Pagoda Poems
Sukrita Kumar
(Inspired by poems hanging over and around the master pagoda near Hanoi, Vietnam)
nine times over
the word nothingness
emerges again
and yet again
in the twenty-word poem
by the master monk
the dragon, they say,
descends into the sea
searching for meaning
and spewing jewels
jewels that become rocks
with stalactites piercing into
bellies of rocks
columns of light rise
dressed in stunning colours
devils dancing
in step with gods
all in all,
adding to nothingness
and making meaning
*
what is real?
image of the bird
fluttering in the sky
or the one still
in the gushing river
the wavy moon
in the water
or the one above
that is steady
parallel
forever
Sukrita Paul Kumar was born and brought up in Kenya and at present lives in Delhi. She held the Aruna Asaf Ali Chair at the University of Delhi till recently. An invited poet and an Honorary Fellow of International Writing Programme, University of Iowa (USA) and a former Fellow of the Indian Institute of Advanced Study, Shimla, she was also poet in residence at Hong Kong Baptist University. (It was in Iowa that I first met Marjorie Evasco as a fellow poet in the International Writing Programme.

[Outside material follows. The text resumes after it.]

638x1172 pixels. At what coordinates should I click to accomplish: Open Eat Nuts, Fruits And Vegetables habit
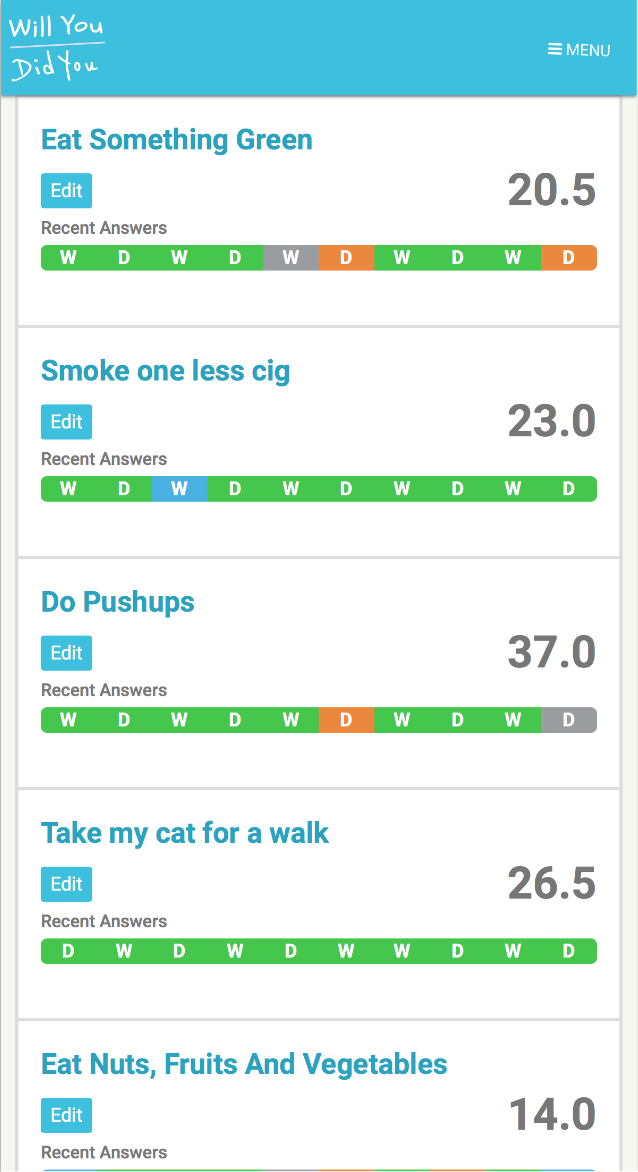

We found ourselves connecting off and on over the three months of our stay there. Sharing poetry, conversation and so many get-togethers, we developed a rapport with each other. Marj came across as a gentle and sensitive human being with a strong sense of humour and wit. Our communication has remained in my mind as a cherished memory.)
Sukrita has published several collections of poems in English including, Country Drive, Dream Catcher, Untitled, Folds of Silence, Without Margins and Rowing Together. Her poems selected and translated into many languages including into Hindustani done by the eminent lyricist Gulzar and published by HarperCollins as a bilingual book, Poems Come Home.
Sukrita’s major critical works include Narrating Partition, Conversations on Modernism, The New Story and Man, Woman and Androgyny. Some of her co-edited books are Ismat, Her Life, Her Times, Interpreting Homes in South Asian Literature and Women’s Studies in India: Contours of Change and Speaking for Herself: An Anthology of Asian Women’s Writings. (I must point out here that when we organized a launch of the book Speaking for Myself, in Kolkata, Marjorie was one of the three poets we invited to be there in person. That was yet another occasion to spend time with her. Eventually, her visit to Delhi for a literary festival brought us together once again.)
As Director of a UNESCO project on “The Culture of Peace”, Sukrita edited Mapping Memories, a volume of Urdu short stories from India and Pakistan. She has two books of translations, Stories of Joginder Paul and the novel Sleepwalkers. She is the chief editor of the book on Cultural Diversity in India published by Macmillan India and prescribed by the University of Delhi.
A recipient of many prestigious fellowships and residencies, Sukrita has lectured at many universities in India and abroad. A solo exhibition of her paintings was held at AIFACS, Delhi. A number of Sukrita’s poems have emerged from her experience of working with homeless people.